= Mandura =

District of Ethiopia

Mandura is one of the 20 Districts of Ethiopia, or woredas, in the Benishangul-Gumuz Region of Ethiopia. Part of the Metekel Zone, it is bordered by Dangur in the north and northwest, by Pawe special woreda in the northeast, by Amhara Region in the east, by Dibate in the south, and by Bulen in the southwest. Towns in Mandura include Genete Mariam.

Originally Mandura and Dibate were subunits of Guangua woreda, which was part of the Metekel awraja; in the 1960s these two subunits were split off to form separate woredas in order to strengthen government control over the local Gumuz people. Remaining parts of Guangua was transferred to Amhara when that region was organized in the 1992.

==Demographics==
The 2007 national census reported a total population for this woreda of 40,746, of whom 21,241 were men and 19,505 were women; 7,518 or 18.45% of its population were urban dwellers. The majority of the inhabitants practiced traditional beliefs, with 47.76% of the population reporting they observed this belief, while 39.26% of the population said they practised Ethiopian Orthodox Christianity, and 7.59% were Moslem.

Based on figures from the Central Statistical Agency in 2005, this woreda has an estimated total population of 30,536, of whom 15,762 are men and 14,774 are women; 2,492 or 8.16% of the population are urban dwellers which is greater than the Zone average of 10.7%. With an estimated area of 1,003.76 square kilometers, Mandura has a population density of 30.4 people per square kilometer which is greater than the Zone average of 8.57.

The 1994 national census reported a total population for this woreda of 22,593 in 4,928 households, of whom 11,727 were men and 10,866 were women; 1,448 or 6.41% of its population were urban inhabitants. The four largest ethnic groups reported in Mandura were the Gumuz (87%), the Awi (8.9%) a subgroup of the Agaw, the Amhara (3.9%); all other ethnic groups made up 0.2% of the population. Gumuz is spoken as a first language by 87%, 8.4% speak Awngi, and 4.6% speak Amhara. The majority of the inhabitants practiced traditional religions, with 72.5% of the population reporting beliefs classified under that category, while 24.5% practiced Ethiopian Orthodox Christianity.
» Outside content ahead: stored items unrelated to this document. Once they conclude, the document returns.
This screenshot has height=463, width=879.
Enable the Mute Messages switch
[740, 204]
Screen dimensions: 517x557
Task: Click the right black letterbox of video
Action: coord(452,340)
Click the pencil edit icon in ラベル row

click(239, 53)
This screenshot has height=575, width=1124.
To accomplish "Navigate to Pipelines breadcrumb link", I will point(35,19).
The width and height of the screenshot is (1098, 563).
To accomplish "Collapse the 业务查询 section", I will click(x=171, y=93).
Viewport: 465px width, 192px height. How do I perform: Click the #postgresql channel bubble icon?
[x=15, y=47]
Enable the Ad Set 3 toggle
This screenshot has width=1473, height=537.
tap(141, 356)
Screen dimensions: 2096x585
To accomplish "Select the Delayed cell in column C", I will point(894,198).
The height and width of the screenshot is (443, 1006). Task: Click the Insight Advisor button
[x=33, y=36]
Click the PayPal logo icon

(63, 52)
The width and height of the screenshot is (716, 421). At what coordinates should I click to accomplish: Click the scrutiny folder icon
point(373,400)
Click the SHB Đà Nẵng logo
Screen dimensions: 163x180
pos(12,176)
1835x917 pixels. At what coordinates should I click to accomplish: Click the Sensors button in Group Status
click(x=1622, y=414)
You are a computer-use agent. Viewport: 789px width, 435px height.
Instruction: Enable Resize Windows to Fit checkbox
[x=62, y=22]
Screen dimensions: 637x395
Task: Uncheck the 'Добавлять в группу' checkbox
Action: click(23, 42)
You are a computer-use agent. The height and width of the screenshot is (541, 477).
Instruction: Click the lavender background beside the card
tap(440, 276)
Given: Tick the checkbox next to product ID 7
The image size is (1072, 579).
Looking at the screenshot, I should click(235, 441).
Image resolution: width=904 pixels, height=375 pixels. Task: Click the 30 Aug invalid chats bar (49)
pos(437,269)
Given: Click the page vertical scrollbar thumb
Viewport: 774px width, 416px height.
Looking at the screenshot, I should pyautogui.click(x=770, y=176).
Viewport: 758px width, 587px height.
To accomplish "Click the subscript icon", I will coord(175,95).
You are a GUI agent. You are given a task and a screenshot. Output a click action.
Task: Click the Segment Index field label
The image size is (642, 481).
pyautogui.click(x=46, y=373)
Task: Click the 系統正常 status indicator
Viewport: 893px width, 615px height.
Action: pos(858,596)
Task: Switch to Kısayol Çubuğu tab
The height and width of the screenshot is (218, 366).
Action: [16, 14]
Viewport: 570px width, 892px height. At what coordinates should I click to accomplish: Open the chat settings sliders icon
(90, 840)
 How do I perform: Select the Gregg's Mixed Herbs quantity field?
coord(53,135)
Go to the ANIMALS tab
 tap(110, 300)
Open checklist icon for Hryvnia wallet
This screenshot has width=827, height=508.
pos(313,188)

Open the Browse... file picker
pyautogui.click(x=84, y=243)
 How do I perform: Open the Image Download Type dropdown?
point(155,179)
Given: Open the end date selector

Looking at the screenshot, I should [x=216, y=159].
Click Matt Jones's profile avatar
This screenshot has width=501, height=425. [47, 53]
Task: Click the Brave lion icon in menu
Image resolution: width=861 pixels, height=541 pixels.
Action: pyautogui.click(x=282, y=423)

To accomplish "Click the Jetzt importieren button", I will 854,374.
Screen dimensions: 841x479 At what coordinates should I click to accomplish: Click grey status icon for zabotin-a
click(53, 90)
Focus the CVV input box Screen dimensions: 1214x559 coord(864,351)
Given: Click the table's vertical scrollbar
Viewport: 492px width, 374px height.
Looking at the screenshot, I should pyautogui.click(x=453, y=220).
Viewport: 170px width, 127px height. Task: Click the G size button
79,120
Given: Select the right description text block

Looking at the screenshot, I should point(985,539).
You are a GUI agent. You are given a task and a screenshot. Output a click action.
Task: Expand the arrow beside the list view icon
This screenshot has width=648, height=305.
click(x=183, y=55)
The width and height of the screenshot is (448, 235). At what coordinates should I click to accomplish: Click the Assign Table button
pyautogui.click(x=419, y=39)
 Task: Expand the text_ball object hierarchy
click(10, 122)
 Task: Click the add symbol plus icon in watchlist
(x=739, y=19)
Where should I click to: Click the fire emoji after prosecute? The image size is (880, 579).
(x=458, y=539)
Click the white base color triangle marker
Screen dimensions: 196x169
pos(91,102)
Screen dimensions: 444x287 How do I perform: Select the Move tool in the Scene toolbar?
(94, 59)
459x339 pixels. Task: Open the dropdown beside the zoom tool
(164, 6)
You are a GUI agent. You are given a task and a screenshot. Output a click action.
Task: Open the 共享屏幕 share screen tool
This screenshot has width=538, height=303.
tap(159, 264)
Concerning education, 5.97% of the population were considered literate, which is less than the Zone average of 18.61%; 7.26% of children aged 7–12 were in primary school; 1.74% of the children aged 13–14 were in junior secondary school; and a negligible number of the inhabitants aged 15–18 were in senior secondary school. Concerning sanitary conditions, 82.6% of the urban houses and 7.7% of all houses had access to safe drinking water at the time of the census, while 38.4% of the urban and 7.6% of all houses had toilet facilities.